望潮亭通信

無常なる世界を見るは楽しかり





ひよる主人公

 現実の社会では嫌われ者で、その影響力などは「排除」しなけりゃいけないとされている暴力団。そんな連中も映画の世界ではまだ存在を許されているようで、2010年の「アウトレイジ」では、暴力団の血なまぐさい内部抗争が派手に描かれておりました。



 「登場人物は全員悪人」というコピーをTVで目にして、任侠映画に一時期ハマっていた当方としては、むき出しの欲望や打算のままに動く悪人達の織りなす世界の凄まじさや、悪人としてしか生きることができなかった人間像を、乾いたタッチででも描いているのではないかと、つい期待したンです。



 北野武監督作品は「菊次郎の夏」以来の細切れの付き合いでしかなく、監督論は語れませんがね、正直に言うと、何で欧州では高く評価されるのかとの疑問と同時に、なるほどと納得させる作品を今度こそ見せてくれるんじゃないかとの期待が半分でした。



 暴力描写といえば「BROTHER」でも派手にドンパチやっていましたが、北野武演じる主人公は最後に、1人になるとひよってしまい、闘いから逃げようとし、惨めに殺されました。1人になっても逃げずに、死地に臨んで殺されるという男ではないんですね。今回の「アウトレイジ」でも同様でして、1人になった主人公は自首して生き延びようとして、殺されます。



 主人公のこうした殺され方は、美学というには何だか違うな~という感じです。悪は滅ぶというモラルを最後になって監督が思い出したわけではないンでしょうから、暴力団(ヤクザ)は群れている時は威勢がいいが、根性が座っていないので1人になるとショボイ奴らだ……なんて言いたいンですかね。



 ヤクザ映画というと、自ら死地に赴く主人公をたっぷり描いて、大立ち回りがクライマックスというパターンが多かったので、そうした映画へのアンチテーゼとして北野監督は、1人になると闘うことを止める主人公を設定したとも考えられます。でも抗争の場面では、過剰で冷酷な暴力描写を同じように行っているのですから、ヤクザ映画へのアンチテーゼにはなっていません。



 北野氏は演技が上手な役者とはいえず、表情に乏しく、笑った表情か怒った表情か無表情しか演じられません。他者との細やかなコミュニケーションが苦手な人間が、冷酷な暴力をコミュニケーションの手段としていたが、周囲が敵ばかりになった時に、コミュニケーションを放棄し、闘うことをやめて1人で逃げる……そうした主人公像に監督は現実感を感じているのかもしれません。

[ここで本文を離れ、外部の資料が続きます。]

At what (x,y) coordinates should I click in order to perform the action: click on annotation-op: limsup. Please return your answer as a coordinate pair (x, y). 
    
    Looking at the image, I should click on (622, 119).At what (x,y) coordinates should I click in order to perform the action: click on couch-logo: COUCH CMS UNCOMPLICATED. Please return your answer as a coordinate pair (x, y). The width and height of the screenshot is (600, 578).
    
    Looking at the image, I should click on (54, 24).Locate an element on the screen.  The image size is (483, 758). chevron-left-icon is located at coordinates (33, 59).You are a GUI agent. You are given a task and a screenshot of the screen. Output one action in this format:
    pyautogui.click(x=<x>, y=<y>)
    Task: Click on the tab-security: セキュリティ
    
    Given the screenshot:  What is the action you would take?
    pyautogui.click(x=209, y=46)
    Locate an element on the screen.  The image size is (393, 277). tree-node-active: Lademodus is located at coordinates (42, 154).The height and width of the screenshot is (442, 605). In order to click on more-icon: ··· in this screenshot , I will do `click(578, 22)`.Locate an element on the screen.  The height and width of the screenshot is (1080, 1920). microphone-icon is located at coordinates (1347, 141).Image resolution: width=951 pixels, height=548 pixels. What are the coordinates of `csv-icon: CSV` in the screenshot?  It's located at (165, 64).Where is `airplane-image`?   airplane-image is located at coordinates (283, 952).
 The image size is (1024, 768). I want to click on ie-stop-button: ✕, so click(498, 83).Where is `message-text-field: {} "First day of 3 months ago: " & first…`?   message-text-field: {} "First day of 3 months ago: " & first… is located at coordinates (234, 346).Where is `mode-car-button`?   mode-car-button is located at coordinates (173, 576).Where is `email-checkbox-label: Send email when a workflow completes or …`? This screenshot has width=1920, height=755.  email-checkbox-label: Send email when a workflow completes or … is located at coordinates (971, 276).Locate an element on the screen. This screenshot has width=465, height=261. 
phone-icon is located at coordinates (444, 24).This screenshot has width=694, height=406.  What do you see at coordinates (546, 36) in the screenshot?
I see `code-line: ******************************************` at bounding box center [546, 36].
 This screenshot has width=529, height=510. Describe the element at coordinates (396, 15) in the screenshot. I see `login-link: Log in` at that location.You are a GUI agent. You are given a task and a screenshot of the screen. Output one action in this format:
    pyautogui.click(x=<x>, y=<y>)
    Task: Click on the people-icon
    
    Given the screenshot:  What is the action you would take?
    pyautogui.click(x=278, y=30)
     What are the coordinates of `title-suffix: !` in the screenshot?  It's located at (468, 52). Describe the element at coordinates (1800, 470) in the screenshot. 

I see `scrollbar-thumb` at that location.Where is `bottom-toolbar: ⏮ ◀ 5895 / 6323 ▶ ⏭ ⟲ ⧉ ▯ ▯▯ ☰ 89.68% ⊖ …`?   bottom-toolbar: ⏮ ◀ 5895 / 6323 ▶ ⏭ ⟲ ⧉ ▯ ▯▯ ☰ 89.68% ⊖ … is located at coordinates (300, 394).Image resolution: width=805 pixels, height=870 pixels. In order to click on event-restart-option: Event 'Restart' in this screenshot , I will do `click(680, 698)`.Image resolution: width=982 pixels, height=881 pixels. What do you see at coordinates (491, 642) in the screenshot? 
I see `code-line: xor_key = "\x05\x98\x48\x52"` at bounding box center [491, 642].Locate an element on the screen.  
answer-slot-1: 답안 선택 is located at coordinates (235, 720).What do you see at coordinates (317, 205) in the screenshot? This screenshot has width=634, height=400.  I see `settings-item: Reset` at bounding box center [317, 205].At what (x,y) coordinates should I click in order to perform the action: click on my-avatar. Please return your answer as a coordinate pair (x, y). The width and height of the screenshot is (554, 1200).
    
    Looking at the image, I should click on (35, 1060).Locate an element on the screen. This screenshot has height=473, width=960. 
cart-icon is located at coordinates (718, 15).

 してみると、映画では過剰で冷酷な暴力を好んで描いているようでも監督は、暴力を実は信じていないのかもしれません。ヤクザ映画では登場人物間の絆も重要な要素なのですが、人物の造形に力を入れているようにも見えず、「これじゃ、CG頼みで派手な画面をつくるハリウッド映画と、底の浅さでは似たようなものか」なんて印象です。



 そんな映画もあっていいんですが、メディアは「巨匠」の最新作と持ち上げます。たまたま「巨匠」になってしまって、過分な期待が寄せられるようになり、「巨匠」になったことに一番迷惑しているのは監督本人かもしれませんね。